* _WHAT YOU NEED TO DO_: If a line in the records contains the string "relative", show that line.

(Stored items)
···

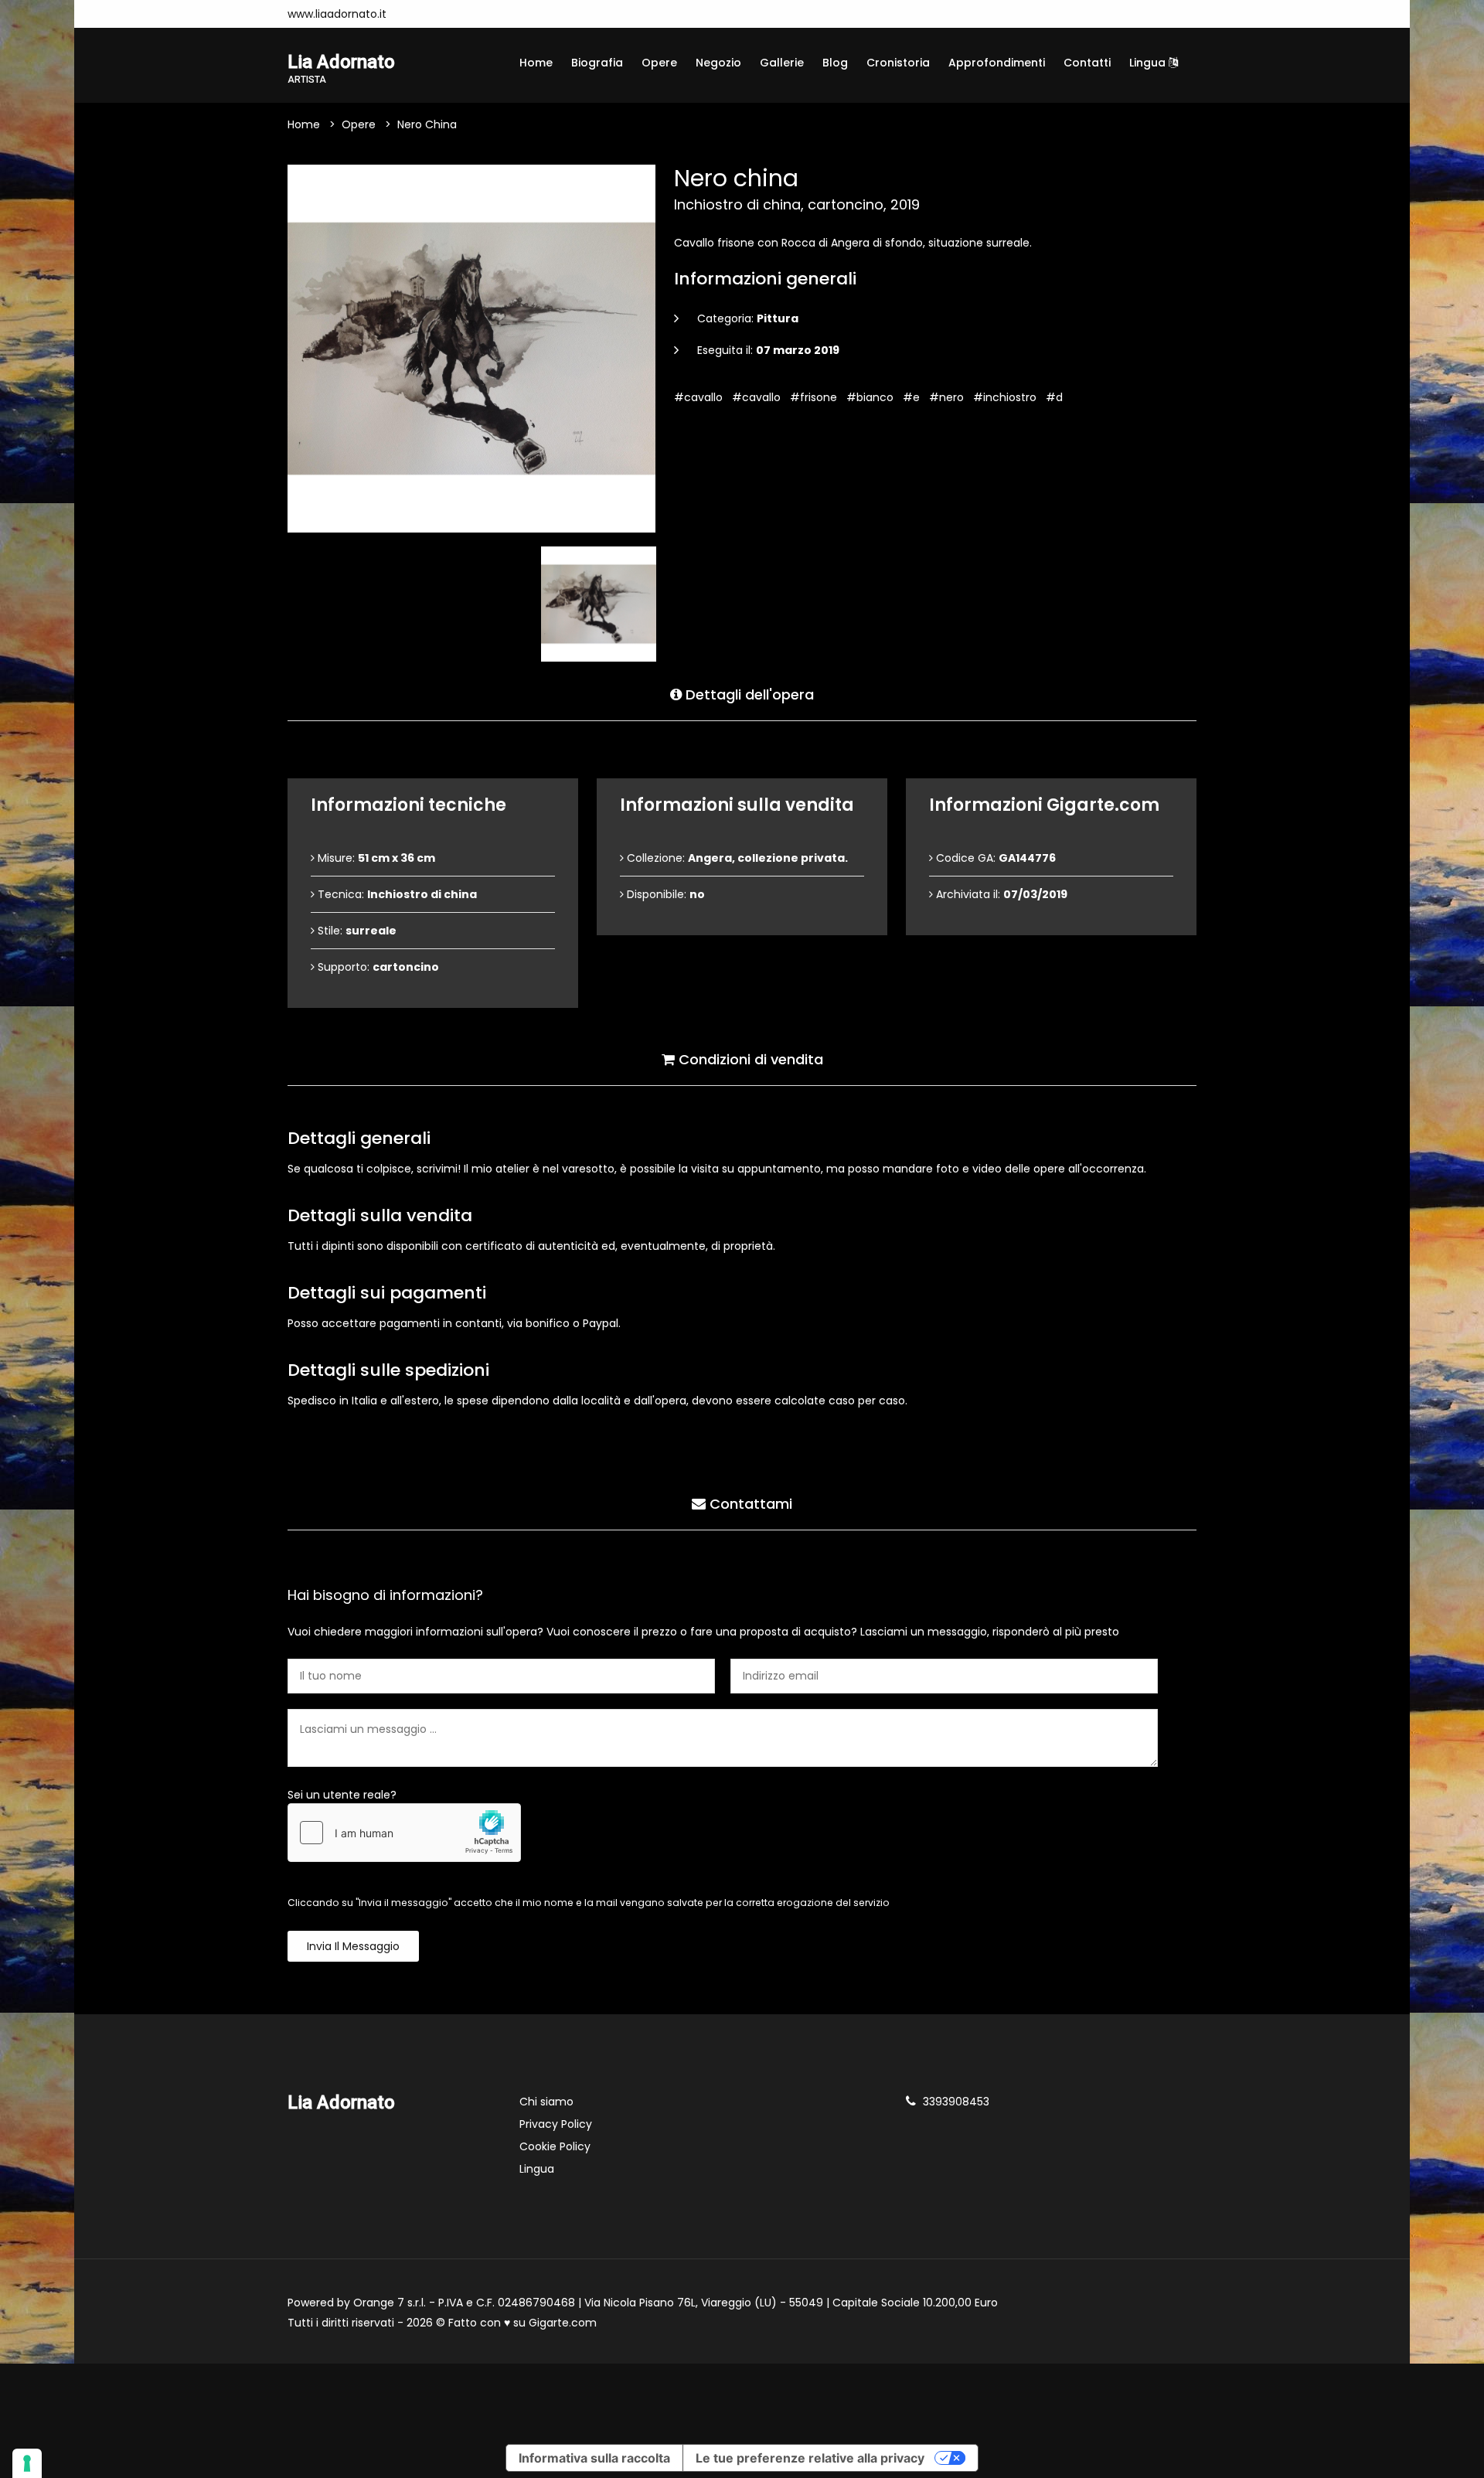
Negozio (718, 62)
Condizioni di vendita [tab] (749, 1059)
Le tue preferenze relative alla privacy (810, 2458)
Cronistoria (898, 62)
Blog (835, 62)
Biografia (597, 62)
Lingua (1149, 62)
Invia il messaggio (353, 1946)
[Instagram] (418, 14)
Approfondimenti (996, 62)
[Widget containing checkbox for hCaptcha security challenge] (404, 1832)
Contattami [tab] (749, 1503)
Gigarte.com (563, 2322)
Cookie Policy (555, 2146)
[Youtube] (441, 14)
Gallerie (782, 62)
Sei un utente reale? (342, 1794)
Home (536, 62)
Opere (659, 62)
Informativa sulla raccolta (594, 2458)
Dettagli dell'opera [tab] (748, 694)
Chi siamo (546, 2101)
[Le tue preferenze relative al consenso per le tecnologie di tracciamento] (27, 2463)
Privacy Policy (555, 2124)
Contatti (1087, 62)
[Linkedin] (464, 14)
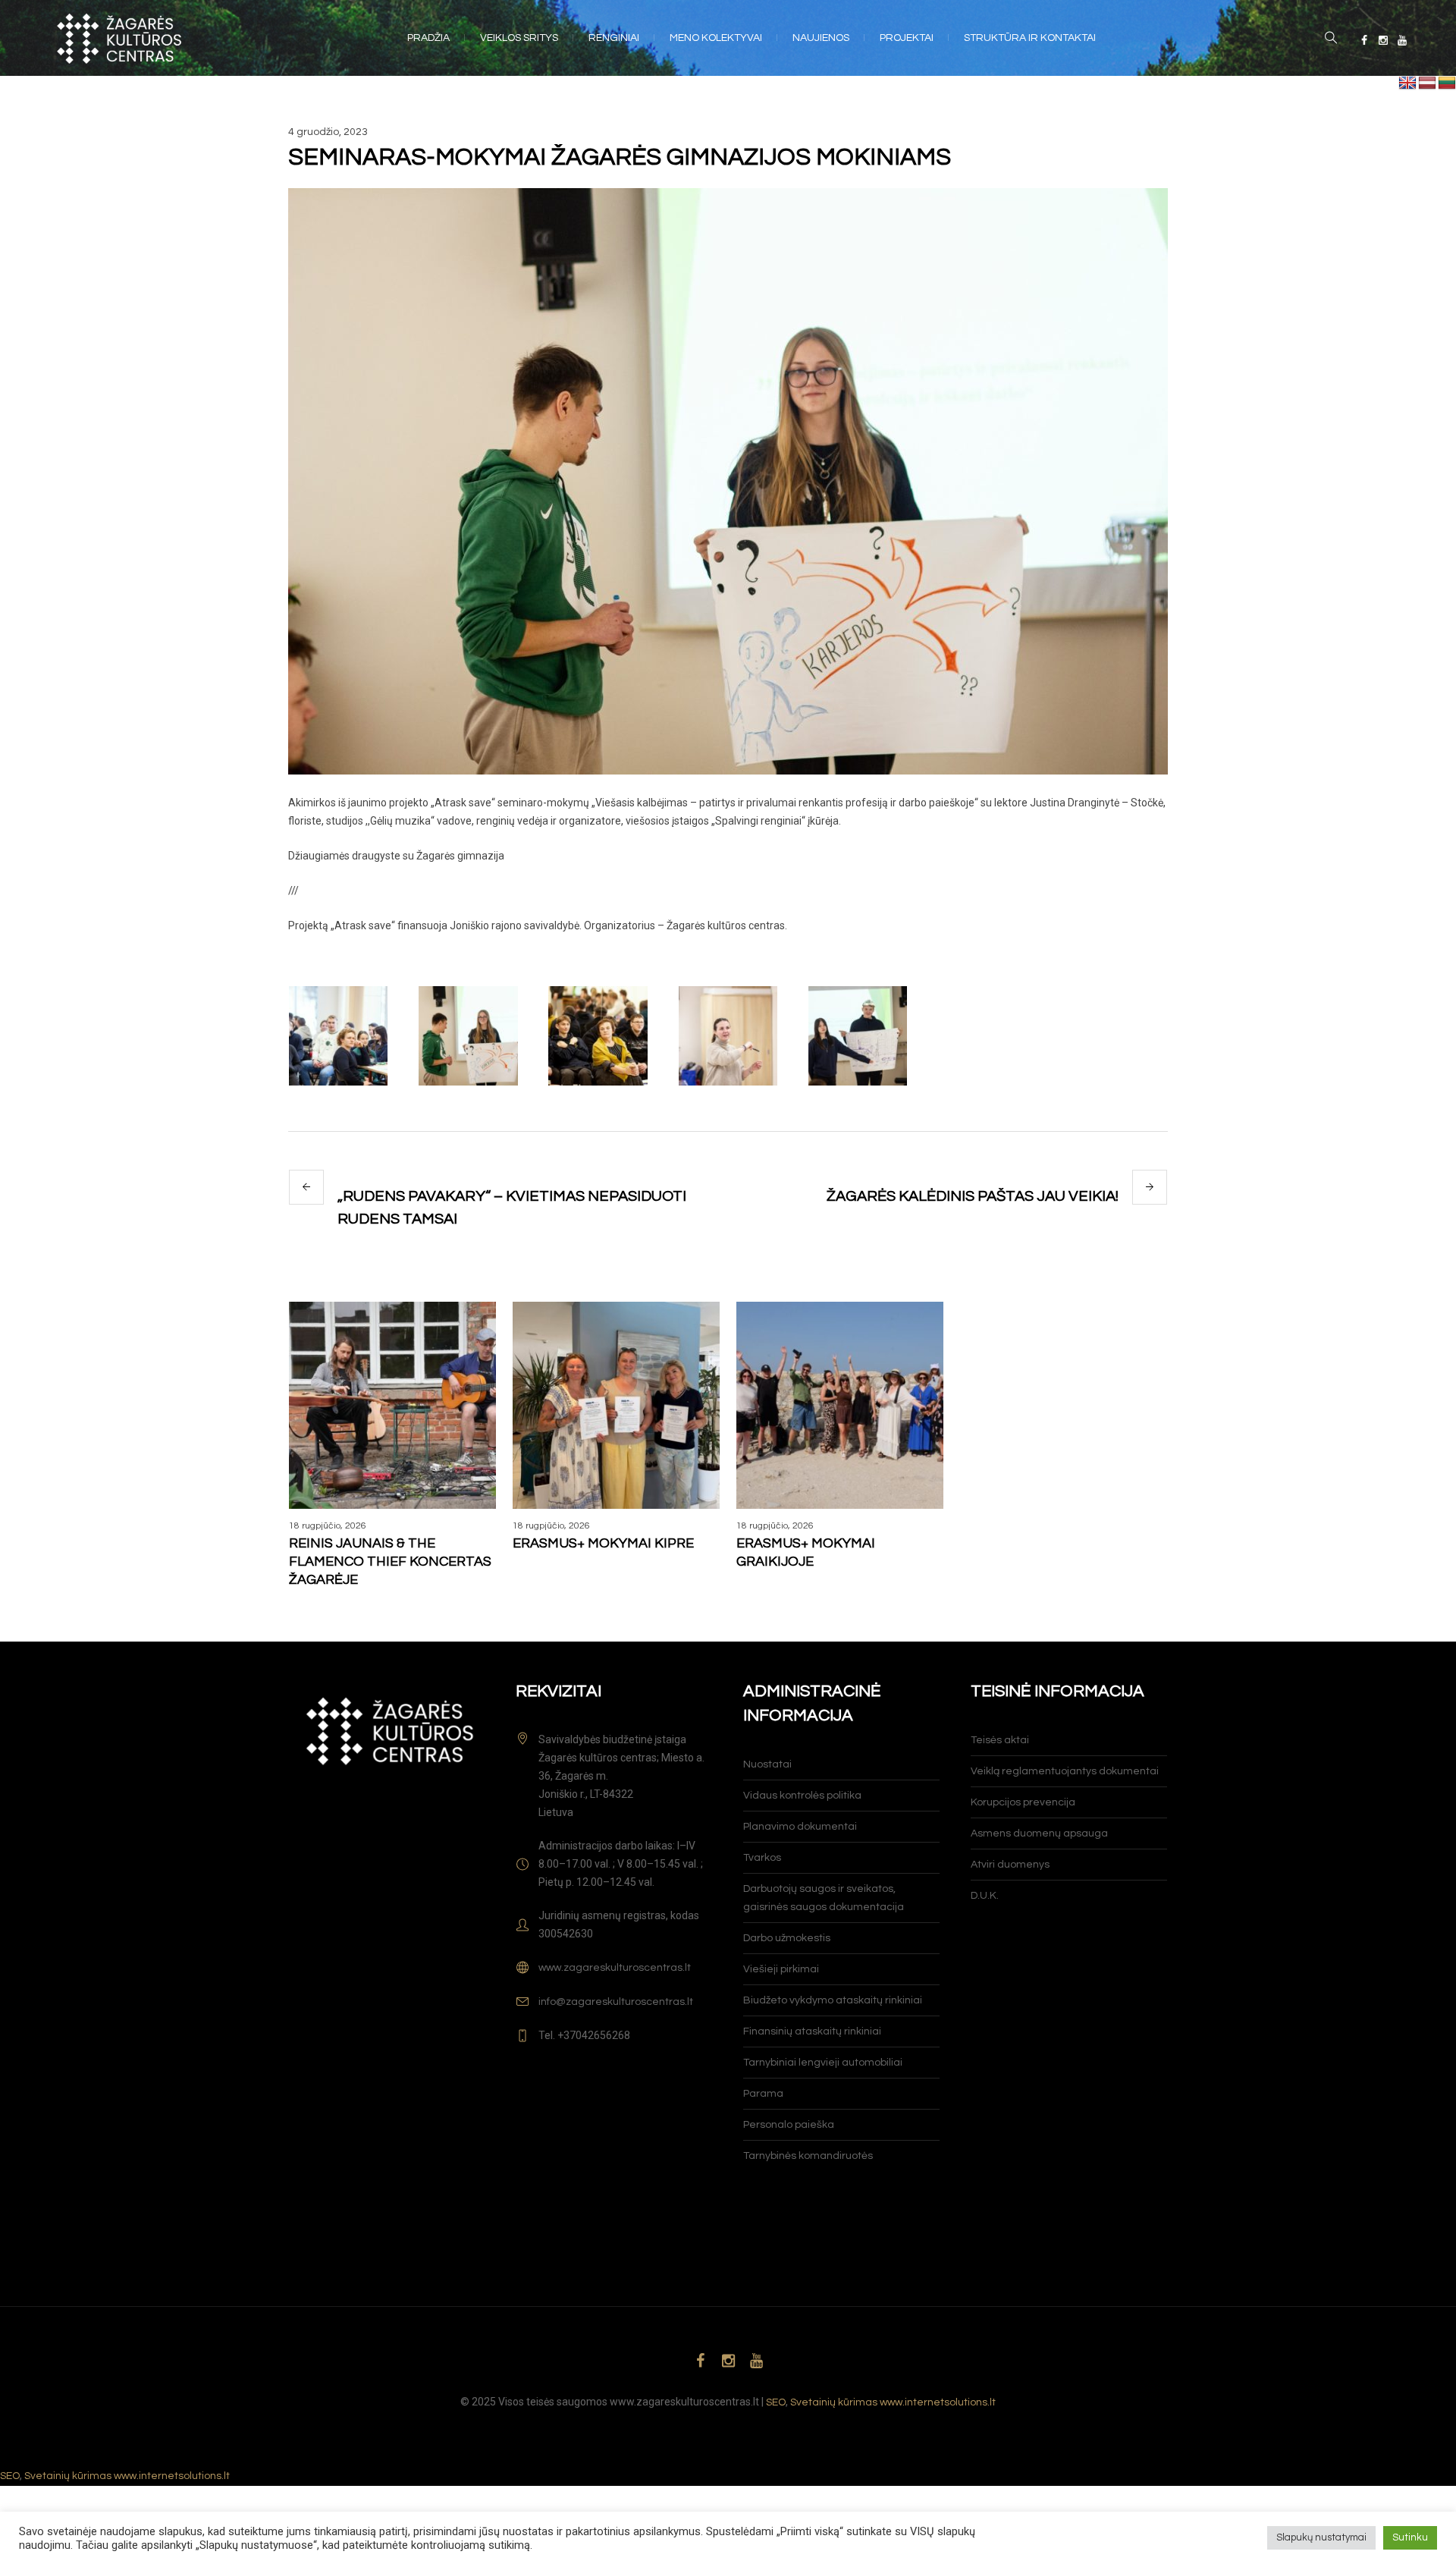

···

* _RESPONSE BOX_:
Le tue preferenze relative alla privacy (810, 2458)
[Le tue preferenze relative al consenso per le tecnologie di tracciamento] (27, 2463)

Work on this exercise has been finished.